- _EXCERPTED PASSAGE_

________

Admittedly we don’t even know who this guy is – apparently he’s a famous baseball player or something for that New York team? Anyways, another website said that at one time he was both “one of the greatest and also least liked players in all of sports,” which is confusing, but then again, so are sports.
You may want to swing by a Big Boy restaurant on your way to pick Sarah up a kid’s placemat and some crayons to give her a better chance of understanding where she’s going, but on the upside, this time she’ll really be able to see Russia from her new house!
Remember that Stanford kid who got a slap on the wrist for raping a girl behind a dumpster at a party? Well, that guy’s totally going to the moon, and we’re not even going to drop him off on one of the nice parts…
Because you never know where you’re going to need somebody willing to shoot people in the face, and the moon is certainly no exception.
That Kentucky Gay Marriage License Lady
She’s not worth even looking up her name, but that lady who refused to give marriage licenses out to gay couples after the Supreme Court told her she had to … that wasn’t very nice, lady. Go be mean on the moon if you’re going to have that kind of attitude!

________

[Data listing]

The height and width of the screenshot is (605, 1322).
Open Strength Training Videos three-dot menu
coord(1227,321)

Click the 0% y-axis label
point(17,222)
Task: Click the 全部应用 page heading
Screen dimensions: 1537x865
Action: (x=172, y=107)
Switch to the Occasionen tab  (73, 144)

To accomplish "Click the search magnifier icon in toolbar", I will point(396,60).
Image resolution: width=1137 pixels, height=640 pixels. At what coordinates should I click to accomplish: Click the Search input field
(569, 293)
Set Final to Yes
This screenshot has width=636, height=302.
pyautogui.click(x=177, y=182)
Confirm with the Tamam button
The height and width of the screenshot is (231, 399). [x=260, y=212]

________

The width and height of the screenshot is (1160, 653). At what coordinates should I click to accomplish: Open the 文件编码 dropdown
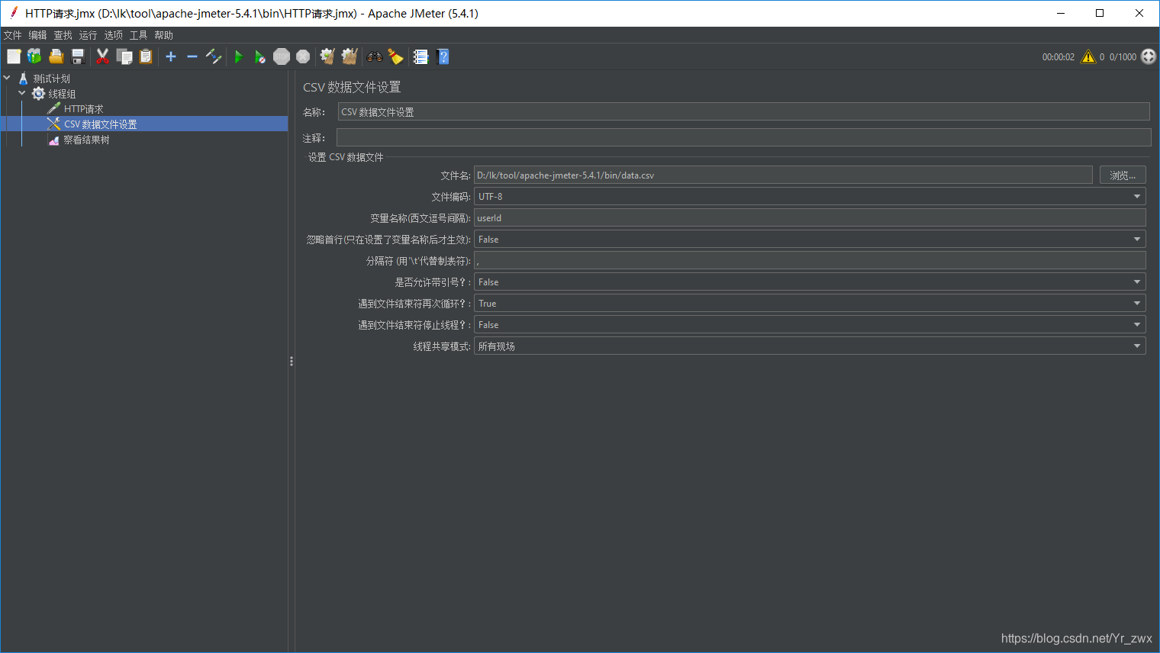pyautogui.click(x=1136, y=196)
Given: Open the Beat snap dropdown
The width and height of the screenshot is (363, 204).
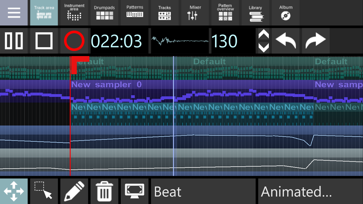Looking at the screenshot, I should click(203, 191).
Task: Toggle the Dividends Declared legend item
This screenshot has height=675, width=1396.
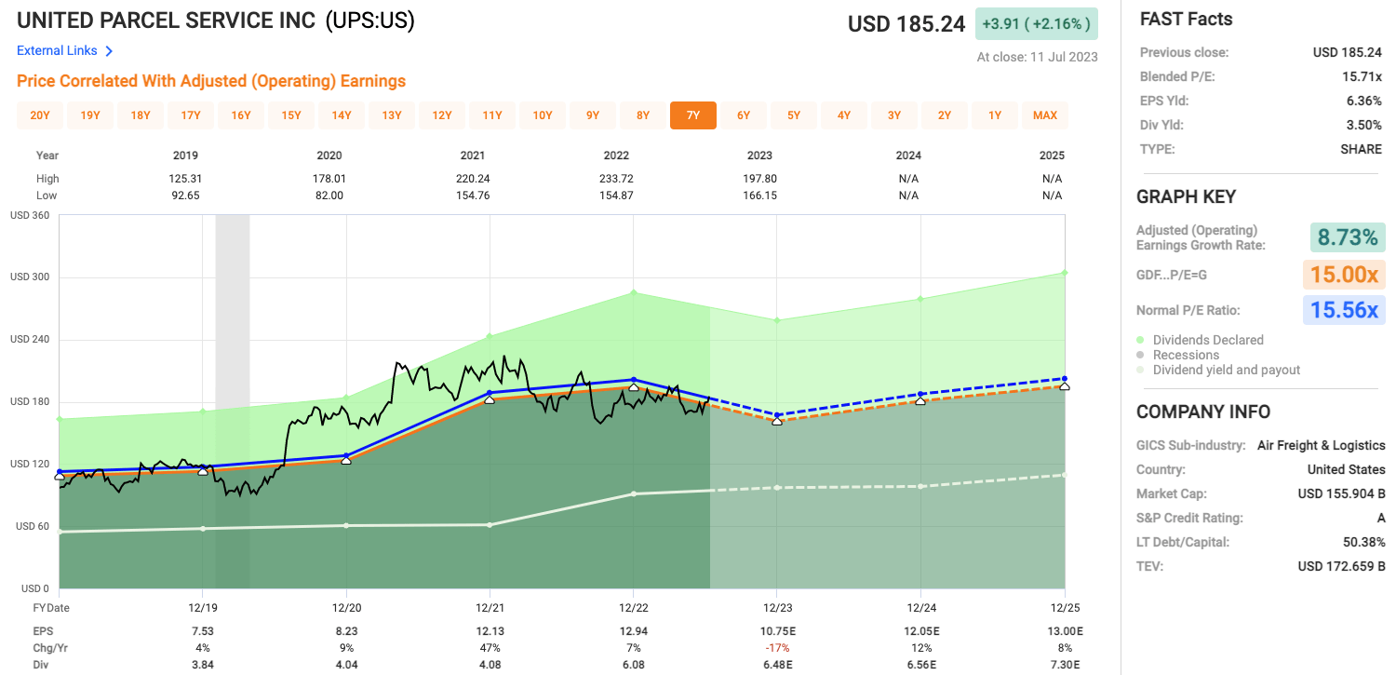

________

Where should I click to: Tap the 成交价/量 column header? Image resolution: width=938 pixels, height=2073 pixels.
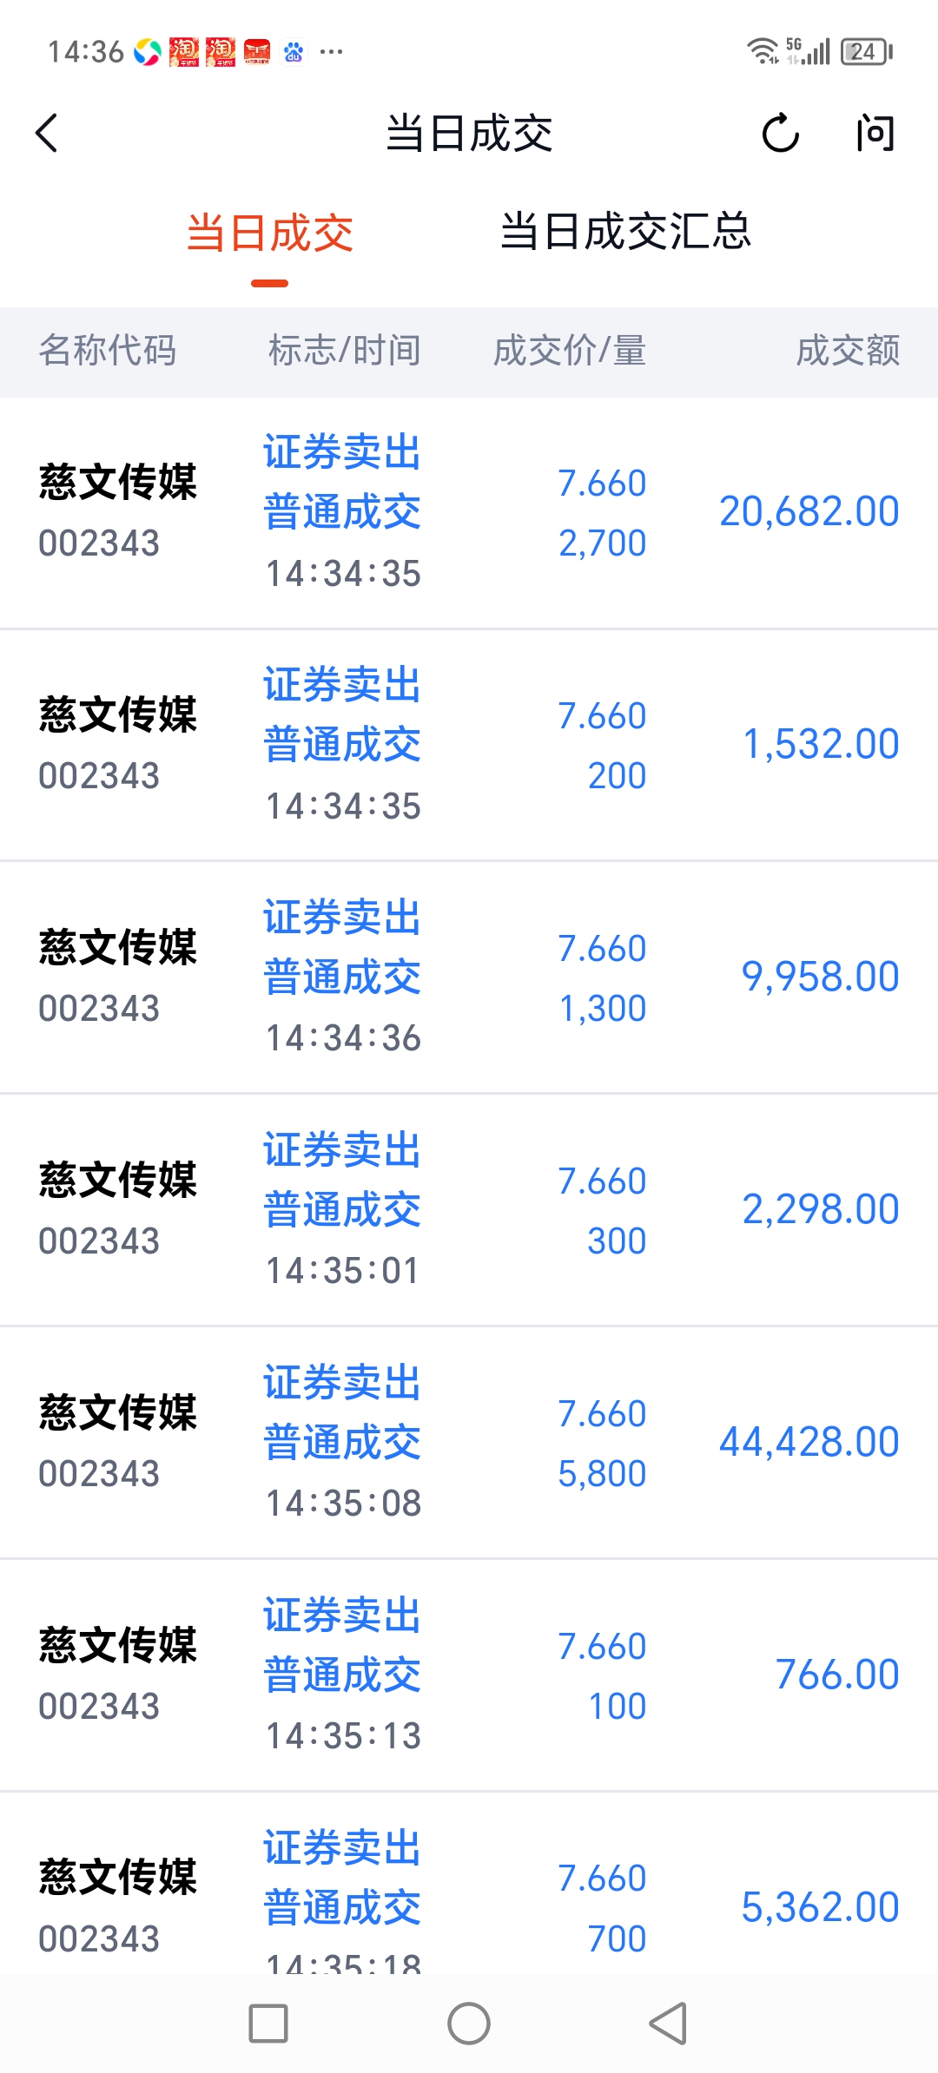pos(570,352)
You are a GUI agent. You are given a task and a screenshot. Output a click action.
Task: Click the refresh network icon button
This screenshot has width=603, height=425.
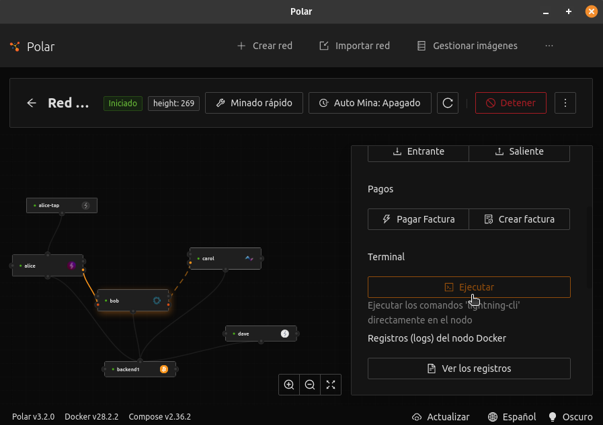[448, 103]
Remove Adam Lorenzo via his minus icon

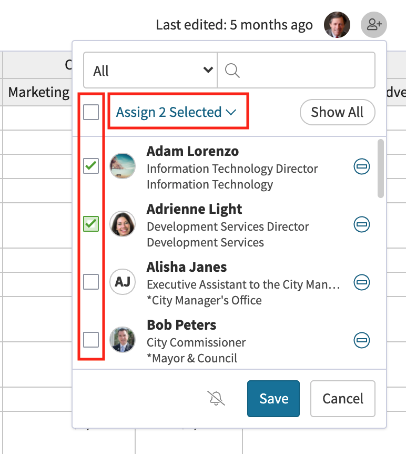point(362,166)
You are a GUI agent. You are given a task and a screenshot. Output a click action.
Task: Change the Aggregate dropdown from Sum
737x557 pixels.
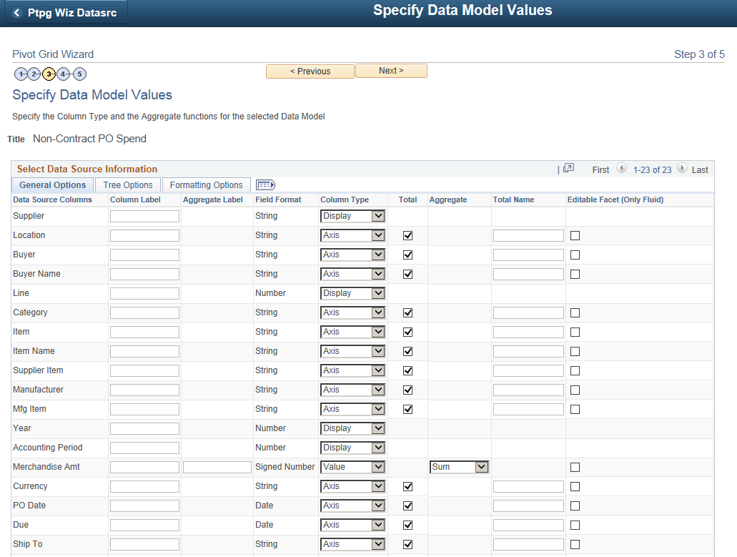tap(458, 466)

________

- _GIVEN INSTRUCTION 1_
Write out the part of the satirical piece about sending people to the moon starting with "Admittedly we don’t" and going on through "so are sports.".
- _GIVEN INSTRUCTION 2_
In the satirical piece about sending people to the moon, what restaurant is suggested as a stop to pick up a kid's placemat and crayons?
- _GIVEN INSTRUCTION 3_
Carry on the satirical piece about sending people to the moon from the point where it stops.

- _TASK ANSWER 1_
Admittedly we don’t even know who this guy is – apparently he’s a famous baseball player or something for that New York team? Anyways, another website said that at one time he was both “one of the greatest and also least liked players in all of sports,” which is confusing, but then again, so are sports.

- _TASK ANSWER 2_
A Big Boy restaurant.

- _TASK ANSWER 3_
The president of Nintendo of America, namely because I’m still bitter about not being able to get my hands on the NES Classic video game console that the company released back in November 2016 with insultingly limited quantities. It’s kind of a petty reason to send a guy to the moon, I know, but seriously – how did they not know that this callback to America’s favorite video game console wasn’t going to be a wild sellout a month before Christmas?!
Bill Nye the Science Guy
Nothing negative about Bill Nye – we just think that he would probably appreciate the trip more than any of the rest … for science!